I am working on a new forum with asp.net. For a while I was thinking I whould just let users type html freely into the main text box and have it come out as a link of image. But now I have desided that maybe this is not such a good idea. One missed and command and Im digging in my data base to correct it so it does not mess up other posts. I now want to put images in a separate text box as well as links but now how do I get the html text in the main text box to not be read as code. Like on this forum for instance I can type all the html in the world into this text box and it wont do a thing to the integrity of this forum. Instead it uses its own vb code. How can I make this the same way on my forum minus the vb code?

ASP has Regular Expressions, right? If so, use them to replace <'s with &amp;lt; and >'s with &amp;gt;, that way HTML isn't allowed. And use RegExps to convert something like, "[ img=someURL.com/someImg.jpg ][ /img ]" to HTML for the image.

asp.net uses visual basic 6 code but I see where you are going. Use a string to find these characters and replace with an &lt; and an &gt;. That most likely whould work but it will be a lot of code

You could do it with javascript before you submit it. The code wood look something like this:
<html>
<head>
<script language=javascript>
function change()
{
data=form1.text1.value;
do
{
data=data.replace("<","&lt;");
}while(data.indexOf("<")!=-1)
do
{
data=data.replace(">","&gt;");
}while(data.indexOf(">")!=-1)
form1.text1.value=data;
return true;

}
</script>
</head>
<body>
<form name=form1 onsubmit=change() action="whatever.asp">
<textarea name=text1 rows="5" cols="20"></textarea>
<input type=submit>
</form>
</body>
</html>
I hope that helps. ;)

It does, a lot. That really what I was thinking it was going to look like. I am going to try and see if I can write something like that in vb6 code so I dont end up having two languages on this bugger.

Here is the VB6 equivalent:
<html>
<head>
<script language=VBScript>
sub change
data = form1.text1.value
MyString = Replace(data, "<", "&lt;")
data = Replace(MyString, ">", "&gt;")
form1.text1.value=data
end sub
</script>
</head>
<body>
<form name=form1 onsubmit="change()" action="whatever.asp">
<textarea name=text1></textarea>
<input type=submit>
</form>
</body>
</html>
Hope this helps... :D

Adam,
Your JavaScript change() function can be simplified with the use of regular expressions:

function change() {
form1.text1.value = form1.text1.value.replace(/</g, '&lt;');
form1.text1.value = form1.text1.value.replace(/>/g, '&gt;');
}

Charles - That is easier. :) When I was trying to do it like that it was only changing the first one. What's different about your code??

Dave - Actually, it works exactly the same if you don't put the extra arguments in there since the default values for them are 1 and -1 anyway. So, it doesn't really matter if I put them in there or not...
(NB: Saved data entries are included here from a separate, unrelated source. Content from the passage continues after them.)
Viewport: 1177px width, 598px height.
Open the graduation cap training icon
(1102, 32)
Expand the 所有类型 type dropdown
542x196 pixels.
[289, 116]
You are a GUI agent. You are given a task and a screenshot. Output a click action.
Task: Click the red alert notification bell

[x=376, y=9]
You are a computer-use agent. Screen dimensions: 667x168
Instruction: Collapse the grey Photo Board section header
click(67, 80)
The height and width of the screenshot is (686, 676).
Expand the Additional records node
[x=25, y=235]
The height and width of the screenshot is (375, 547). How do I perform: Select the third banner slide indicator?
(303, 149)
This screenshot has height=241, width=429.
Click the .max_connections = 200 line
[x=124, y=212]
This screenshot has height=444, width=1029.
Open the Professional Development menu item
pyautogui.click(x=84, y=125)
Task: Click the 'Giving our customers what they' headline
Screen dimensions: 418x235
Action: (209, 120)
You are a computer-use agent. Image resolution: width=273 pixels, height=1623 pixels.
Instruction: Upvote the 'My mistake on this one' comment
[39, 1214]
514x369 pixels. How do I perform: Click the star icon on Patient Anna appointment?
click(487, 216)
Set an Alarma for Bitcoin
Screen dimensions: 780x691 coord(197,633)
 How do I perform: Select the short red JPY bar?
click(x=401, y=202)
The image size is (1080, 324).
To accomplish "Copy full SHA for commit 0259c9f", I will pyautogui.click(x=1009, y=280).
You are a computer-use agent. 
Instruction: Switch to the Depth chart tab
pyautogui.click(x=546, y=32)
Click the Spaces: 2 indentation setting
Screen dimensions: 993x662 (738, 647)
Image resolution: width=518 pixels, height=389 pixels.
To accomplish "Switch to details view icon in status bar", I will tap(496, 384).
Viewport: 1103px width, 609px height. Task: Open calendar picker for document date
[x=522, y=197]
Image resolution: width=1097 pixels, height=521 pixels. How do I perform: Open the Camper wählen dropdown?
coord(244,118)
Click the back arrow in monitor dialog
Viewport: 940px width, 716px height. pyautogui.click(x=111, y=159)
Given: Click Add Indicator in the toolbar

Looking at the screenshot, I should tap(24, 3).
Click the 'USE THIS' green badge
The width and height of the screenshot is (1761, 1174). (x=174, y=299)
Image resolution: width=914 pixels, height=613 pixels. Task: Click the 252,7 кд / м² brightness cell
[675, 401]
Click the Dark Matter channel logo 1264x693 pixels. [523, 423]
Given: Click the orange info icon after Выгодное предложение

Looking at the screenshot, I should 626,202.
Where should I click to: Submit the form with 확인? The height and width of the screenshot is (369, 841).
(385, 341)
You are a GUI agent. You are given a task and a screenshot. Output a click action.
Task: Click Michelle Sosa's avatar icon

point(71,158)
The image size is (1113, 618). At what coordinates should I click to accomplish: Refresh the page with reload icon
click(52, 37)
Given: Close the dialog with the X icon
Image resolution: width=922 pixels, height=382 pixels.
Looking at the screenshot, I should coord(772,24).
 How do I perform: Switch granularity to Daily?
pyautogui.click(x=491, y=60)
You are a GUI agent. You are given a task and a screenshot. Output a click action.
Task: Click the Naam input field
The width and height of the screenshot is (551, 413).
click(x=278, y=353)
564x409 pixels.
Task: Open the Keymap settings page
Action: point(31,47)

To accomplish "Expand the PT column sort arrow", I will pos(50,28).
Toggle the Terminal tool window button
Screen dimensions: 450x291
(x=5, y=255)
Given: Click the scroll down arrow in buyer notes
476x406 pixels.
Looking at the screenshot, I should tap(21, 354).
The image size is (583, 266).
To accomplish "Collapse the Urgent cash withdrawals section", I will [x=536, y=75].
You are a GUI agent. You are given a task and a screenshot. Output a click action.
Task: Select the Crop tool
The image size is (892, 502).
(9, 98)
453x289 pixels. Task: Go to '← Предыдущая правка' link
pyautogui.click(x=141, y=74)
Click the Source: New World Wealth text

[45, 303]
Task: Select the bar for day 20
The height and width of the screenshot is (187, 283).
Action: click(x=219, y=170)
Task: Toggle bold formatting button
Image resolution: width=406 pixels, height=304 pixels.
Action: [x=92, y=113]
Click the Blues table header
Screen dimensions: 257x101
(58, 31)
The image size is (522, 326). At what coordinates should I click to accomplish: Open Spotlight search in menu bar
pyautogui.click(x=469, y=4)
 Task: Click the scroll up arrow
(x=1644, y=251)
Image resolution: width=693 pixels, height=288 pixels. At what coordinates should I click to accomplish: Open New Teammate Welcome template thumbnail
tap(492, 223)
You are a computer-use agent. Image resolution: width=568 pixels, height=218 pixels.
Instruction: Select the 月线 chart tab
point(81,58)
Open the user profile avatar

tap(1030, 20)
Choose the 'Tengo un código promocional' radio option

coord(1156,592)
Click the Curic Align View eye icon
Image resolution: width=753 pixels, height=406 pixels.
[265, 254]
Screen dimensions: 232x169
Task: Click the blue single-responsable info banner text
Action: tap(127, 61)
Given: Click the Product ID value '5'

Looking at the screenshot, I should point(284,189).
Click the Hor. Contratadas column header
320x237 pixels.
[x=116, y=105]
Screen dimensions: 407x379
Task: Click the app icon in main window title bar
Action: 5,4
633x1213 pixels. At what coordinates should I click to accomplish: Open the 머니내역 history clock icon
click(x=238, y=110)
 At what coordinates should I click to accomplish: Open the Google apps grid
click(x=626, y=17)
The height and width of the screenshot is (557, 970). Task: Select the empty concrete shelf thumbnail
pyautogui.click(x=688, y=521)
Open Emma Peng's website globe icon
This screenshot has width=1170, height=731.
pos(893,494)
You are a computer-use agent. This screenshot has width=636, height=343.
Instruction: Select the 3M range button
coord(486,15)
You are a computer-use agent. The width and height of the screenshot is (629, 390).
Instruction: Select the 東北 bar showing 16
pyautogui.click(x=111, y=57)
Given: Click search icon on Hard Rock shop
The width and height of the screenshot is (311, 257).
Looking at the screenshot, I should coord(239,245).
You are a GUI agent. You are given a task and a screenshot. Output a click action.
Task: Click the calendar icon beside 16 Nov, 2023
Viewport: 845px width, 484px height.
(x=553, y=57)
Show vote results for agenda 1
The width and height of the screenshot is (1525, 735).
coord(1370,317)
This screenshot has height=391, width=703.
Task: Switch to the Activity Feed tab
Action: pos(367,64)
I would be very careful with letting forum visitors enter HTML. You can allow certain elements that you process individually like [img="..."] and convert into HTML markup, but do go changing [] to <> without any further checking. If you do think what happens if a prankster enters this:
<script>document.body.innerHTML=''</script>
And that is still innocent. If your forum uses cookies for automatic log in, having the ability to insert a script like that will allow to hack the identity of your forum visitors - script can read the cookie and sent it to a domain.

I am not using a cookie, and also this forum is not going to be a big public thing its a private forum for me and about 15 people. But I am worried about people accidently screwing up when they try to insert a link by leaving off a " or a </a> or something like that. So I just want disable html in to forum and let users enter an image url in another text box and a link url in another one. Then the code will just insert the latter 2 text boxes into the post however html is dispabled in the users text its self. Now that I look at it, it wont be that hard but it might end up being a lot of code because I have like 4 or 5 places I have to type this junk.